По левую руку пронеслись Сады Сахарова – восьмое чудо света, еврейский памятник Андрею Дмитриевичу. Столичный горсовет, чутко откликающийся на пульс планеты названиями своих карликовых площадей и улиц, поспешил почтить память. В стене на выезде из города нарезали террасы, облицевали мемориальной доской на четырех языках, но цветочки посадить забыли, и сады поэтично расцвели крапивой и чертополохом.
Здесь нас поджидал последний городской светофор, после которого мы будем неудержимо стремиться на Юг. Это совсем не тот пляжный Юг, на который стремятся в летний отпуск. Скорее, он похож на Юг героев "Хижины дяди Тома": "Тебя продадут на Юг! Тебя продадут на Юг!". Ежевесенний выезд в южном направлении связан у меня исключительно с солдатчиной.
– А вы в курсе, что через три дня Песах? – спросил Юппи.
– А нам-то хули? – отозвался Эйнштейн.
– Хлеб отберут. На мацу посадят. Пиво из Шекема изымут. И загонят всех нас на седер.
У Юппи иногда проскальзывают такие заунывно-устрашающие ноты. Это после того, как он целый сезон отработал пророком на раскопках в древнем городе Ципори. Из Ципори сделали туристскую достопримечательность и, чтобы воссоздать аутентичную атмосферу библейских времен, наняли трех пророков: ивритского, английского и русского. Юппи выходил к русскоязычным гостям в рубище, с бутылочкой "карлсберга", и с чувством декламировал псевдобиблейский стих, почерпнутый из "Бульварного чтива". Публике нравилось.
Мы спустились с зеленых гор в долину. Запах удобрений напомнил Эйнштейну о кибуцном прошлом, он встрепенулся, задергал носом: "Ненавижу сельское хозяйство!" Мы стали рассуждать о том, что хуже: мошав или кибуц; потом – о сельскохозяйственном лобби в кнессете; потом – о климатических условиях в Израиле и что дворникам здесь неизмеримо легче, чем в Москве, хотя жилья не дают; затем мы принялись сравнивать Израиль с Россией вообще, и тут я увидел, что вокруг уже раскинулись степи Негева, а, значит, Беэр-Шева позади, и ехать осталось совсем недолго. Как быстро бежит время в кондиционированной машине с друзьями!

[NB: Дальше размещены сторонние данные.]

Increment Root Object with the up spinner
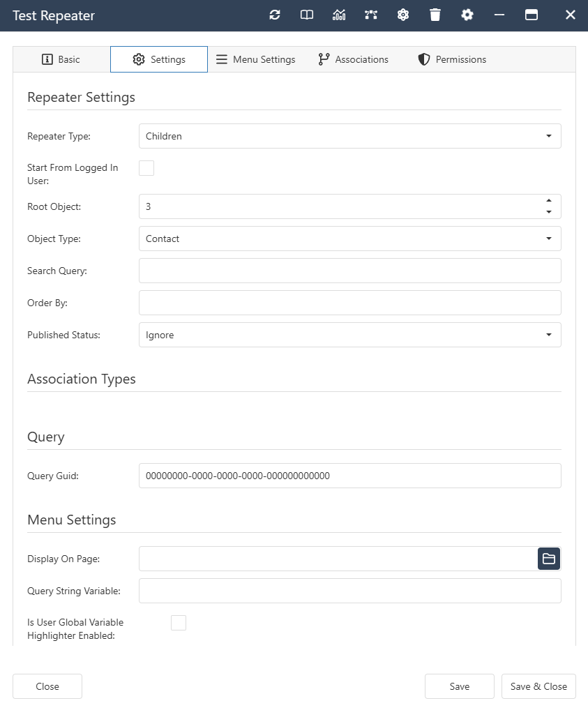 click(550, 202)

Может быть, я мало повидал в жизни, и беден круг моих ассоциаций, но явка на базу Кциот слишком напоминает заезд в пионерский лагерь, чтобы я отказался от этого сравнения.
Еще до входа на территорию вам начинают попадаться знакомые по прошлогодней смене лица. Имена и фамилии за год затерлись в памяти, но их можно будет восстановить сопоставительным путем во время перекличек. По мере продвижения к воротам лица множатся, и казенная обреченность вашей судьбы уже не кажется такой обидно личной, а слово "коллектив" теряет изначальную враждебность. Привет, привет! Кого я вижу! Ага! Русские идут! Здорово, братишка! Ну как она жизнь?! Из какой роты? Гимель? Ваших записывают вон в той палатке. Как единоличник в колхоз, вы шагаете, куда послали, и думаете: а люди в общем-то ничего – хорошие...
Суета заезда обволакивает. Нужно отметиться, заполнить анкету, получить обмундирование, раздобыть желательно несломанные раскладушки и по-возможности сухие матрацы и забить палатку для нас троих, а больше к нам все-равно никто не подселится, страшась великого и ужасного русского языка.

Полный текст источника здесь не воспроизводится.